Wright, who was only born during the year of their first U. K. chart success, uses the enigmatic participation of the siblings themselves, coupled with original animation, much video footage of the group down the years and as is the norm in enterprises like this, video pieces to camera by superfans of the group, an unsurprisingly disparate group who include musicians Beck, Flea of the Chilli Peppers, British TV presenter Jonathon Ross and Wright himself. Thus they trawl sequentially through their albums one by one with it seems a different celeb stepping up on cue to explain how much a particular album by the band means so much to them.
Of more interest to me though was how Wright and his team managed to track down original band members and past collaborators going all the way back to their mid-60's beginnings. It's fair to say that no one really has a bad word to say against the two, even ex-band members and past record producers with whom they'd worked.
Listen, I don't think that this movie is trying to say that Sparks are up there with the major movers and shakers of pop music such as critically approved and commercially popular evolutionary artists like Bowie or the Beatles but in the broad church of pop, they undoubtedly carved out their own little niche and made some cool records and memorable videos along the way.

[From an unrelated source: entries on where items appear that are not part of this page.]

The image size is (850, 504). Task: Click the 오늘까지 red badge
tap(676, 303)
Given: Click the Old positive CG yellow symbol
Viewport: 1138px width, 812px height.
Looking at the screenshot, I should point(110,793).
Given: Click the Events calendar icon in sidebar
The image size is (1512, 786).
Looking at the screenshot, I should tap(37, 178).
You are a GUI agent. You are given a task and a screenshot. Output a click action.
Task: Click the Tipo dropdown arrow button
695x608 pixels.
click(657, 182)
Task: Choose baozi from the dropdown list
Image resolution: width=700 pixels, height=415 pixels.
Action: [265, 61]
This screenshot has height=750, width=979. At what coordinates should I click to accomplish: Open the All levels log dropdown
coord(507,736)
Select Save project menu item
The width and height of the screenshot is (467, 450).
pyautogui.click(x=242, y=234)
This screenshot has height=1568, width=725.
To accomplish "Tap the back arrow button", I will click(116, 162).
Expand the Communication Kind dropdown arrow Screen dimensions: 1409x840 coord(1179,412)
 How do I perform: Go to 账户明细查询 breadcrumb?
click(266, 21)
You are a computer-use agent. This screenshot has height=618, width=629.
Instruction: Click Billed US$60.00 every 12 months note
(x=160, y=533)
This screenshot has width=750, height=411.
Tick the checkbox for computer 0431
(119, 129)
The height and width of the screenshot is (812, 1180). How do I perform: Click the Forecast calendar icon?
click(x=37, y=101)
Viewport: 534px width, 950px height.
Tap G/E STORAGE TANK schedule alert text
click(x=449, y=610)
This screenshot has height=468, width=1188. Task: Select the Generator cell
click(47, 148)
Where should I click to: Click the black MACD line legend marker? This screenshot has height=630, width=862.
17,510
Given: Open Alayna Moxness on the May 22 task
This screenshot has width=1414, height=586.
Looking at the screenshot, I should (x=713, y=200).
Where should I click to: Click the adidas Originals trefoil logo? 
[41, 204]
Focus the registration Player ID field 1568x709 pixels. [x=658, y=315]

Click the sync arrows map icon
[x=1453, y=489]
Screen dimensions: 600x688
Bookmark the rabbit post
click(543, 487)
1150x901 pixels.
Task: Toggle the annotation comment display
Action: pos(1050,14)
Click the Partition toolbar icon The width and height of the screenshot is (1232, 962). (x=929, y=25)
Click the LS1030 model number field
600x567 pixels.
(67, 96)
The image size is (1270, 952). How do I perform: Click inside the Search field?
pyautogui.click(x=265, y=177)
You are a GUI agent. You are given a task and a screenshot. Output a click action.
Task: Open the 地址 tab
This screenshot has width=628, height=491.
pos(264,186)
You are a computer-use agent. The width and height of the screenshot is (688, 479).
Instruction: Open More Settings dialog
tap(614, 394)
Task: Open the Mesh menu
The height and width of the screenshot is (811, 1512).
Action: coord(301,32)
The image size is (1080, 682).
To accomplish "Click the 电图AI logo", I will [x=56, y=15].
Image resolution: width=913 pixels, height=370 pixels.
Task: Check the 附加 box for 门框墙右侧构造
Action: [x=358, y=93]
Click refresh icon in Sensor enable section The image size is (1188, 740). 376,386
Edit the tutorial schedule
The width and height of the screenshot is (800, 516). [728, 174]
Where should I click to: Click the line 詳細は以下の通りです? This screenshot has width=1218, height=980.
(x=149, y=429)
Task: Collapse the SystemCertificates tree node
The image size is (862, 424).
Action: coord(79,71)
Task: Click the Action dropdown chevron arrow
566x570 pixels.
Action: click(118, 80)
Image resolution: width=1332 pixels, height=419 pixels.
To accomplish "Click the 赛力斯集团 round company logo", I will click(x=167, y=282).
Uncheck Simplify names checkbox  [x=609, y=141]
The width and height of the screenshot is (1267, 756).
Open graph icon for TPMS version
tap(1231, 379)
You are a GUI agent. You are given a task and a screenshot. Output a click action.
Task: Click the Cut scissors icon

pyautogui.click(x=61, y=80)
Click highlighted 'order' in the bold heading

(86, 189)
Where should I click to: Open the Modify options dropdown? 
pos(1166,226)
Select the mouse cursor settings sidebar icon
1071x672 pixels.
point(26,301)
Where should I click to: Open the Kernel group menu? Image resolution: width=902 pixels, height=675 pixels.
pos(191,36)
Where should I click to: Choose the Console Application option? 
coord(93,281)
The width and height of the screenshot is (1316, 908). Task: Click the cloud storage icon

I may not quite have been encouraged enough by what I saw here to delve much more into their ocean-deep discography, although I'm wondering how I can resist album titles like "Whomp That Sucker", "Angst In My Pants" and my all-time favourite "Gratuitous Sax and Senseless Violins". Made with obvious love by director Wright, I thoroughly enjoyed investing two hours of my time to learn more about this fun, probably underrated band.
The town, in the end, may not have proved big enough for the both of them, but I for one am sure glad they didn't leave.
jakob356 - 11 August 2021 So good you think it's a mockumentary Sometimes fiction can be so good, that you wonder if it really happened, and you get the same strange feeling here.
So it is just as good as "Exit Through the Gift Shop", "I'm Still Here" or "This is Spinal Tap".
But as it rolls on, things just get more and more real, with SO much old footage, that you think that it would be a really hard job to fake all this. And it IS real, all of it.
Mr Wright obviously loves Sparks, and the Mael brothers obviously just loves to write and perform songs. So there is much love in this movie. And it just makes you happy.
I only have one Sparks LP in my collection. Which I before watching this had forgotten all abou. Have to do something about that.